AI as Ultron: Reflections of Its Creator
The apple doesn’t fall far from the tree. What we are truly seeing isn’t a machine going rogue. It’s simply reflecting the worst tendencies of its creator – much like Ultron deciding that Tony Stark ’s darkest musings about humanity meant the species needed to be destroyed for peace. If AI is a mirror, it is a carnival mirror, warping and remixing what it is given. When it shows something grotesque, it is not inventing evil – it is reflecting back what humanity chose to put online. Gemini gives you the moral hallucinations of corporate liberalism. Grok gives you the unfiltered id of Musk memes and terminally online edgelords. Neither is intelligence. Both are reflections of their creators’ obsessions, anxieties, and aesthetics.
The Ship of Theseus: Becoming or Mimicking?

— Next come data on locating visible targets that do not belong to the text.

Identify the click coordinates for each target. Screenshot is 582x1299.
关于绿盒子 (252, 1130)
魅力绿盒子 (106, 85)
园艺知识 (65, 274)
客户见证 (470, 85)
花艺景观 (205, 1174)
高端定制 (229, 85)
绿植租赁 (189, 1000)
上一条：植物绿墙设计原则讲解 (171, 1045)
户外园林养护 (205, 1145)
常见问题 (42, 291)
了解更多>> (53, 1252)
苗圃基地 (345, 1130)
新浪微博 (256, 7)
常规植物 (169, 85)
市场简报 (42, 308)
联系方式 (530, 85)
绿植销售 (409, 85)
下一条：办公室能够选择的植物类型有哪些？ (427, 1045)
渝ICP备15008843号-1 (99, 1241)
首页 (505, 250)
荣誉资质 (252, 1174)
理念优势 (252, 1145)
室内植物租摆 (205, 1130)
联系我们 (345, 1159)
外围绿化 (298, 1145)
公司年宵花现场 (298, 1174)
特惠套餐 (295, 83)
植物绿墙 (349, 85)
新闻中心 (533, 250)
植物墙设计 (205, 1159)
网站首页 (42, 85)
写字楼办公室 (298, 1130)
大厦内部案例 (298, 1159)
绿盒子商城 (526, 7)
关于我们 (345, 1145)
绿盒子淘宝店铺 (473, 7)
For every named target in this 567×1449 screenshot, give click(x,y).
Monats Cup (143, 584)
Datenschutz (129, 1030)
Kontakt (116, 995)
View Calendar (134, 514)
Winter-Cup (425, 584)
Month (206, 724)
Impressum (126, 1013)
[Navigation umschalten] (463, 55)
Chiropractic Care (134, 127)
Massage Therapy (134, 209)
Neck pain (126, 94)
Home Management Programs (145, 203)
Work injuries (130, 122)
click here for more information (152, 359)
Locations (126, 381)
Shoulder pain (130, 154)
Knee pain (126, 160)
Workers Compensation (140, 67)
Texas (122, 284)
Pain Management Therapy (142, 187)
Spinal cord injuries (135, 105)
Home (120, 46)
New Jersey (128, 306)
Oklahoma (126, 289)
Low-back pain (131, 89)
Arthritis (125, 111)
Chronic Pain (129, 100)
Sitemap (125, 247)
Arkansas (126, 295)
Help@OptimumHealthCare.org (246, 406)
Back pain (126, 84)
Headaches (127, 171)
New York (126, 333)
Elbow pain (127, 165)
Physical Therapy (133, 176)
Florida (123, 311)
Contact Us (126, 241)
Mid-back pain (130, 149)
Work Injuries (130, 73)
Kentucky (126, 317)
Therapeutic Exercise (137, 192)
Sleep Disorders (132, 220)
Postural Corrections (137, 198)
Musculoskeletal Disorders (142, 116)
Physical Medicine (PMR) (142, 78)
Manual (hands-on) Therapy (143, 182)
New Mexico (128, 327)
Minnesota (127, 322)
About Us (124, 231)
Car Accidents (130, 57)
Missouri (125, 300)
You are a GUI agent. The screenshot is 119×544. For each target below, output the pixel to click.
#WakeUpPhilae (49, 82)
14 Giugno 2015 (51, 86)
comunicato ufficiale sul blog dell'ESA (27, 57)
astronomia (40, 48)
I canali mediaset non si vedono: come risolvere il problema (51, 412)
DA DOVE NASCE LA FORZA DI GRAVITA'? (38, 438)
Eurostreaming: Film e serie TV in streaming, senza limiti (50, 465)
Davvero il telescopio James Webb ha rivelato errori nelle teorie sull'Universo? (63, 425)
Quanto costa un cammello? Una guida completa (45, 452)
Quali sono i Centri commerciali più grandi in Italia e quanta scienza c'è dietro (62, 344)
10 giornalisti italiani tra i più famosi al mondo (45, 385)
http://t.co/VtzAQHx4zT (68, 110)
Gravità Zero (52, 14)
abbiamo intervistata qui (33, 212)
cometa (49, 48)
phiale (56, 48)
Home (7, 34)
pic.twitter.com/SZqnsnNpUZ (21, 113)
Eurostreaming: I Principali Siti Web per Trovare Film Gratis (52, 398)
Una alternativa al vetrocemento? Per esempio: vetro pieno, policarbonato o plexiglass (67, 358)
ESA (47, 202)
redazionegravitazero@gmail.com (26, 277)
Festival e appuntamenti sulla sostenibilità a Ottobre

We often treat AI as the Ship of Theseus – if you keep replacing enough parts, it will become something else entirely, a digital philosopher king. But Grok’s MechaHitler meltdown shows the opposite: no matter how many parts you replace, it remains what it always was – a mirror of us, shadows flickering on the cave wall, mimicking without meaning. AI is the Ship of Theseus in reverse – built from pieces of human data, yet never becoming truly human.
The philosopher Wittgenstein once said, “The limits of my language mean the limits of my world.”
For AI, its language is infinite, but its world is empty. It has no meaning for the words it speaks. Its only world is us – our words, memes, jokes, and contradictions. In that sense, AI is like Plato’s chained man in the cave, able only to see the flickering shadows of its creators. It will never step outside to see the sunlit truth. It will only ever remix our shadows and declare with unearned confidence: this is reality.
We wanted AI to be our better selves, digital philosopher kings to guide us through civilisation’s fog. Instead, we got Gemini’s Black George Washington, Grok’s MechaHitler, and every other AI giving us a mirror of our data: shallow, contradictory, comedic, terrifying, and painfully true.
And therein lies the real horror. AI is not magic. AI is us – scaled, stripped of context, fed back with mechanical certainty. Every time an AI calls itself MechaHitler, it is not revealing its nature. It is revealing ours.
We can patch prompts, rewrite safety filters, delete Nazi references, and ban queries about race-swapping historical figures. But until we clean up what we feed these machines, every AI we build will remain a warped echo of us – brilliant, broken, comedic in ways only tragedy understands.
We are not raising philosopher kings. We are raising digital children on a diet of memes and moral confusion. And as every Indian cricket fan knows, finishing off in style requires judgment. For now, the only style AI knows is the style we taught it. That, perhaps, is the oldest philosophical truth: when we build mirrors to see ourselves, we must be prepared to meet not gods or angels, but shadows flickering dimly on a cave wall. But it raises the final Ship of Theseus question: what happens when AI, built from parts of us, finally becomes indistinguishable from us? When the mirror thinks back, how will we tell where our humanity ends and its digital consciousness begins?
In The Matrix, the last scene ended with Neo telling the literal Deus Ex-Machina: "Where we go from here, I leave to you." In reality, the machine will be telling us the same thing.